> _Exercise prompt_: The lines from the one with "The width and" through the last line of the material below, copied exactly and free of pictures, make up the whole answer.

═══ Extracted information

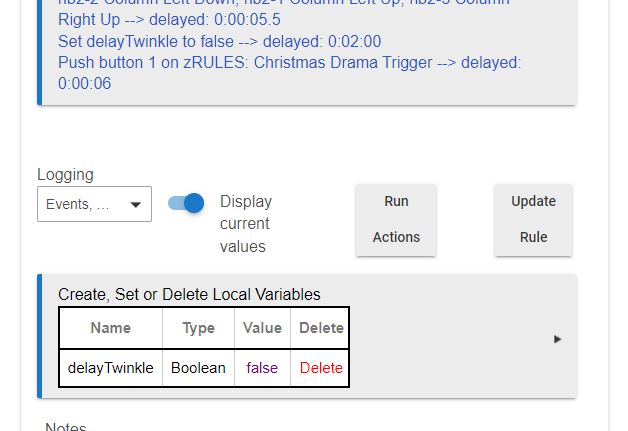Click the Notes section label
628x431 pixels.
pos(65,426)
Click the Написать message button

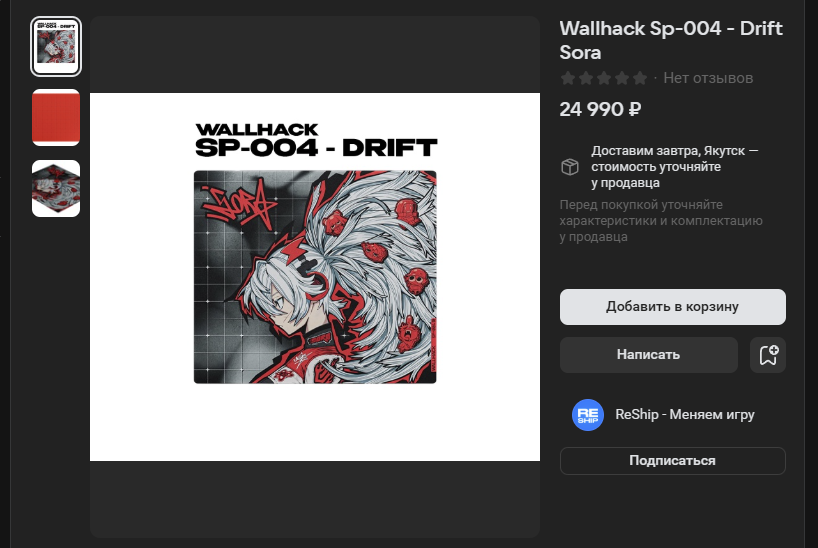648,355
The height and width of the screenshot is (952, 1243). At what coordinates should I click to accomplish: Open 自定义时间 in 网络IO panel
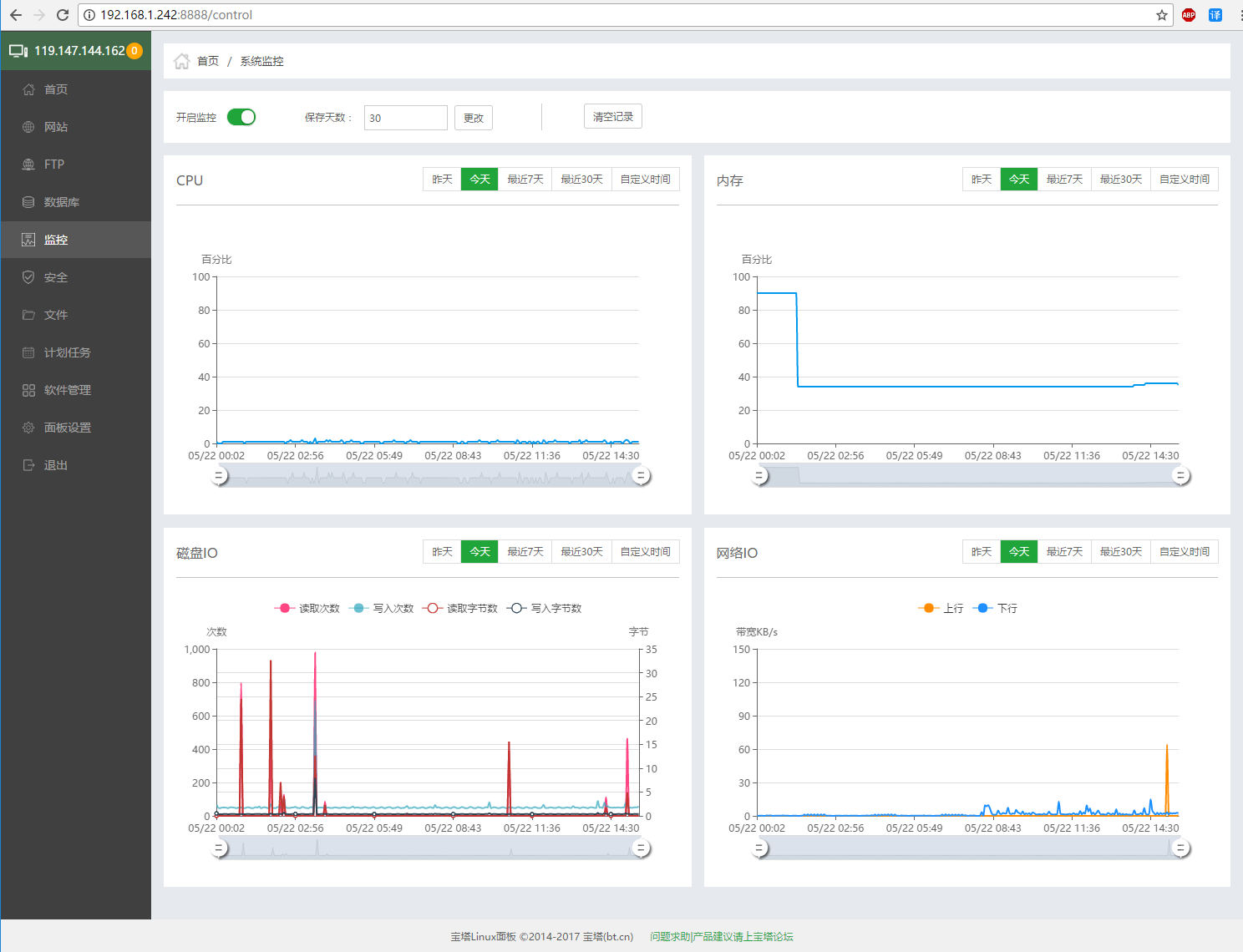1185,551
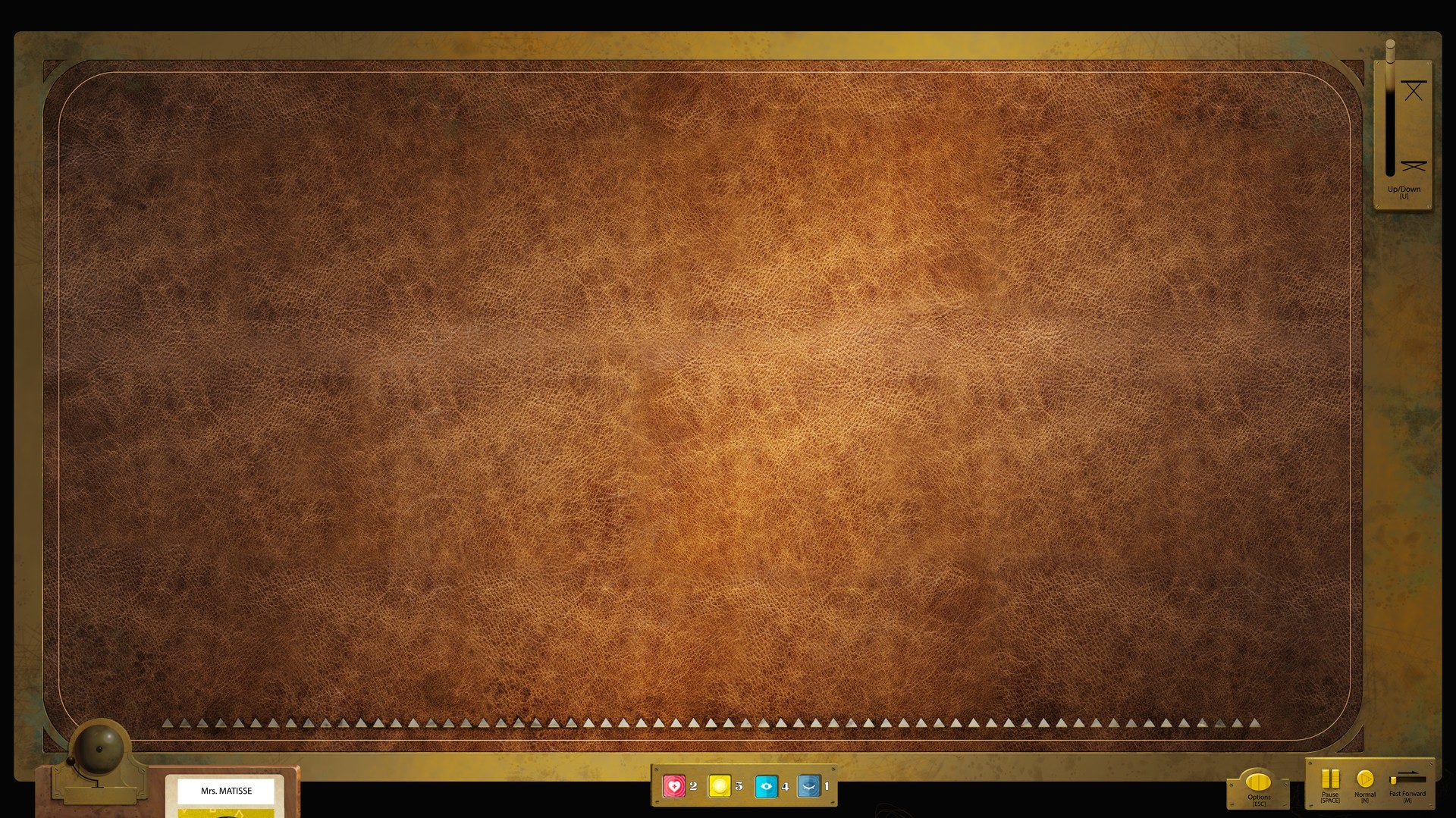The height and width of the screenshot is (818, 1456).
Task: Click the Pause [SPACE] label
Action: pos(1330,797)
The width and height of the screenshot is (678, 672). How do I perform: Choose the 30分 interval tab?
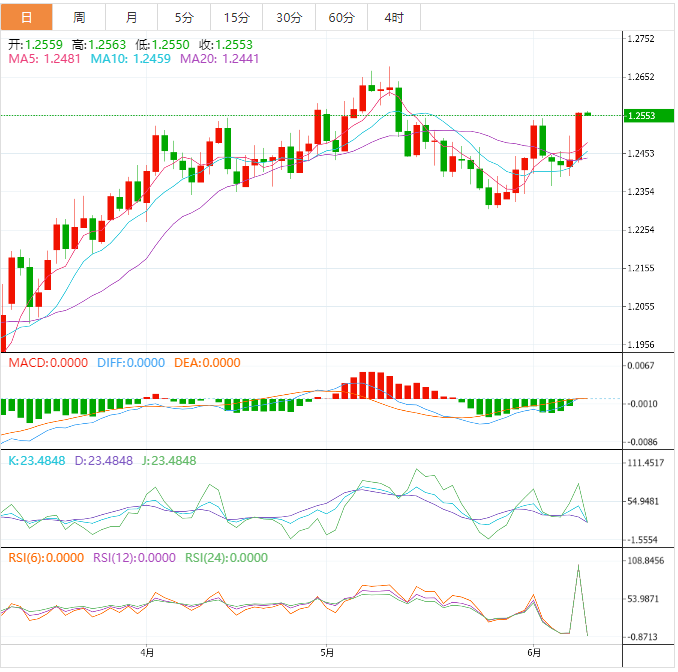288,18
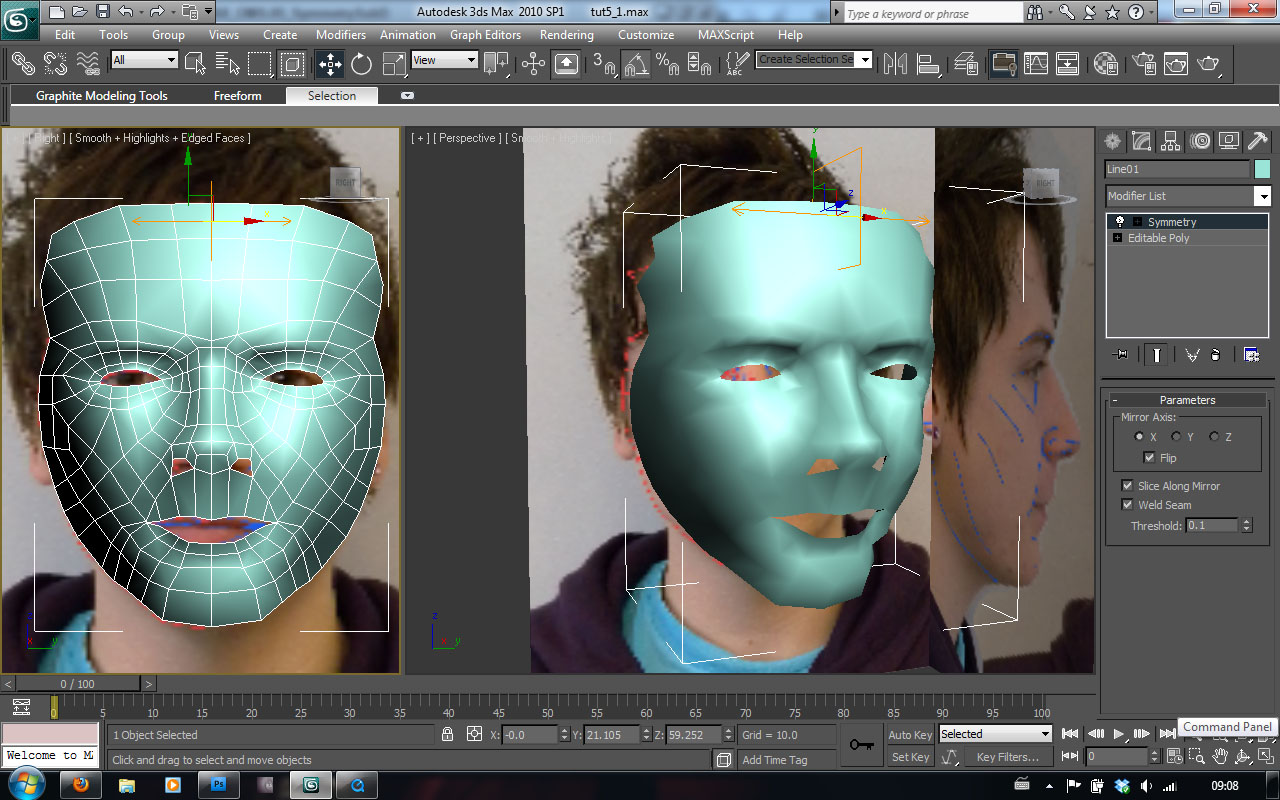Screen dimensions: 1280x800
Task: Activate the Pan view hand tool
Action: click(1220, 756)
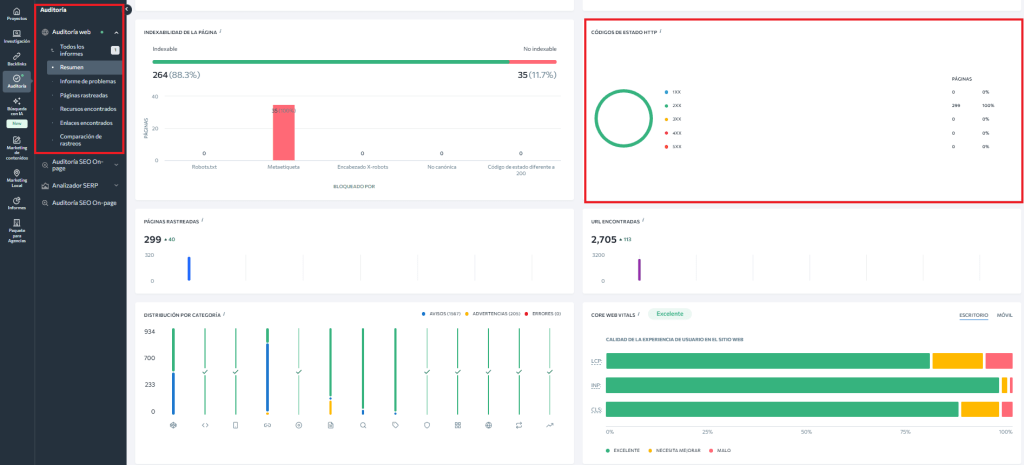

══════

> _Completed task_:
The width and height of the screenshot is (678, 672). How do I perform: Choose the 30分 interval tab?
288,18
Screen dimensions: 1280x800
Task: Activate the Pan view hand tool
Action: click(1220, 756)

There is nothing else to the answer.